Should the Suns wish to find a formula that will allow them more than just a tangible scrap of relevance, they could do worse than to employ one that served the former residents of the tormented club's current home.
SEE ALSO: Every non-finalist's blueprint for success in 2022: Collingwood
Across the early to mid-90s, the then Brisbane Bears saw fit to move away from filling their roster with also-rans by instead packing their changing room with kids.
Sure, many of these kids came from the sunshine state, but allowing a team filled with names like Voss, Akermanis, Leppitsch, Lappin, McRae and Hart to forge a collaborative recipe for success prior to the 1997 merger would see 'The Bad News Bears' become the three-peat Lions in time frame just beyond that of which Victoria has spent in lockdown.
With the recent addition of free-agency to our code, the task of keeping fledgling teams together has become herculean, but should the Suns' brass move away from topping up the superannuation of tried commodities and invest in seemingly blue-chip quantities instead, who is to say another Queensland dynasty can't be created?
What's that?
Almost all of you?
Ok.
Still, a circuit breaker is needed, as treading water on Main Beach is only likely to see you fodder for blue bottles before too long.
As a myriad of the side's budding stars are inching towards the end of their contracts, the already overworked chequebook must come out again, because if any number of their potential All-Australians departs across the next pair of years, the already rampant calls to close the gates will reach eardrum shattering proportions.
If the club is willing to invest down to the lint to keep their fleet of first-rounders in the nation's solarium capital, then further empowerment should be granted to them.
Whether or not this extends to them being afforded the right to sign off on who calls the shots in the coaching box is yet to be seen, however, it could be a move the alleviates either stagnation or a death knell regression.
There are likely to be many that would see this as a living example of the lunatics running the asylum, but remember this is the Gold Coast, a place where good sense is often traded for retina piercingly lurid skin that is then coated in gaudy ink.
Conformity has been tried on the coast - it's time for a different tack.
There is no doubt that the good word of the game is beginning to take a hold of some portion of real estate between the sand and the hinterland, but is it large enough to lay a foundation for a house that can turn into a home and is Stuart Dew the man that should be tasked as the project's foreman?
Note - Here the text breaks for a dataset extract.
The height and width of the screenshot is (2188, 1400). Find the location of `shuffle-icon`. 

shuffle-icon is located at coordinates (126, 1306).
As mentioned, punters and pundits have been asking these same questions of the Suns since they first tentatively poked over the horizon a decade ago, and with further queries continuing to be added to the docket, the task of answering them emphatically would start with a mass recommittal.
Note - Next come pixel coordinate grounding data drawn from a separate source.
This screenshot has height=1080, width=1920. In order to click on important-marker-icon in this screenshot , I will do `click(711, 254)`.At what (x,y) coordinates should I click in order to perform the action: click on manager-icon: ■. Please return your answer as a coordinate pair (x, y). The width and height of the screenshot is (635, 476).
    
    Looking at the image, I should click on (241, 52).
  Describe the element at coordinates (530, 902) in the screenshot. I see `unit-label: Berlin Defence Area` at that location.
With histories that stretch well over a century, the league's collective of foundation football clubs are the proud owners of developed identities that were often forged by their citizens and their surrounds.
Currently, the Suns are following suit by replicating the transient nature of the town that is theirs.
As is human nature, these same clubs that were formed in yesteryear have undergone facelifts and adapted at various rates. Take Collingwood's shift from the slums of the 1900s to the riches of the present day and former latecomer Hawthorn's sustained rise from the cellar as two examples.
If the Suns wish to follow suit, they will need to actually create an original and worthwhile identity other than just being a child minding service for a vast majority of their rivals.
Should a retention scheme be enacted that would require opposition teams to actually begin donning protective lotions from their rays, the Suns could well quieten critics and embark upon a Bear like climb.
Although they are still a long way from sculling Mai Tais from silverware on Mad Monday at Melba's, as fuzz is starting to coat the previously cherubic faces of their kids born after Cathy Freeman won gold, perhaps it won’t be too long.
They'll just need to buck The Who's trend and keep their key components together so as not to get fooled again.